- _Passage to read_:
⁂

The hotline will operate as a collaboration between the Queensland Department of Natural Resources, Mines and Energy (DNRME), WorkCover and the Office of Industrial Relations.

Starting on March 2, the line is entirely confidential and will offer access to services for mine workers, according to Queensland’s Assistant State Development Minister Julieanne Gilbert.

The move comes after mining workers expressed to authorities and government departments that it is difficult to obtain information and services that are relevant to their health and working conditions.

“The one-stop shop will provide them expert advice and support on navigating the system – from pre-health screening to accessing post workers’ compensation claim support services and everything in between,” she said.

“Easy access to accurate workplace health information and free services is essential for concerned and affected workers and their families.”

Brittany Luaga, Queensland’s Member for Keppel and Assistant Education Minister explained that the hotline will make access to services, advice and health care options simpler for workers and their families.

⁂

- _Recorded information_:
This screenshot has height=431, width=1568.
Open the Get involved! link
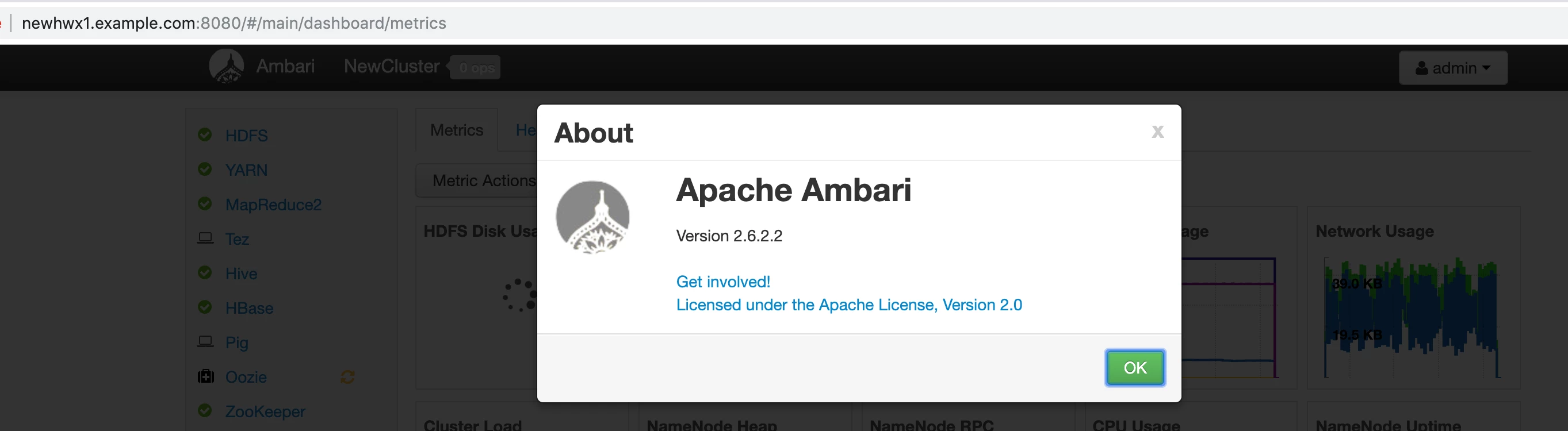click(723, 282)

⁂

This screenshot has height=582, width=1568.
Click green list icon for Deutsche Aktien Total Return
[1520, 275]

⁂

- _Exercise requirements_:
1) According to the text on the mine workers' hotline, on what date does the line start?
2) Print the stretch of the text on the mine workers' hotline from "The hotline will operate" through "and working conditions.".
3) Write what comes next in the text on the mine workers' hotline, picking up after its last sentence.

- _In response_:
1) March 2.

2)
The hotline will operate as a collaboration between the Queensland Department of Natural Resources, Mines and Energy (DNRME), WorkCover and the Office of Industrial Relations.

Starting on March 2, the line is entirely confidential and will offer access to services for mine workers, according to Queensland’s Assistant State Development Minister Julieanne Gilbert.

The move comes after mining workers expressed to authorities and government departments that it is difficult to obtain information and services that are relevant to their health and working conditions.

3)
“With one call to the Mine Dust Health Support Service, callers will be able to get information about free mine worker health services, including compulsory free chest x-rays and lung function tests, and ready access to advice about workers’ compensation,” she said.

“I encourage former and current mineworkers to pick up a phone and dial 1300 445 715.”

Queensland Member for Rockhampton Barry O’Rourke said that the “Palaszczuk Government has ensured simpler, faster workers comp claims and extra lump sum payments for people with black lung or silicosis,” he added.

The announcement of the hotline comes alongside the announcement of a $35 million grant, aimed at improving safety and health for Queensland mine workers.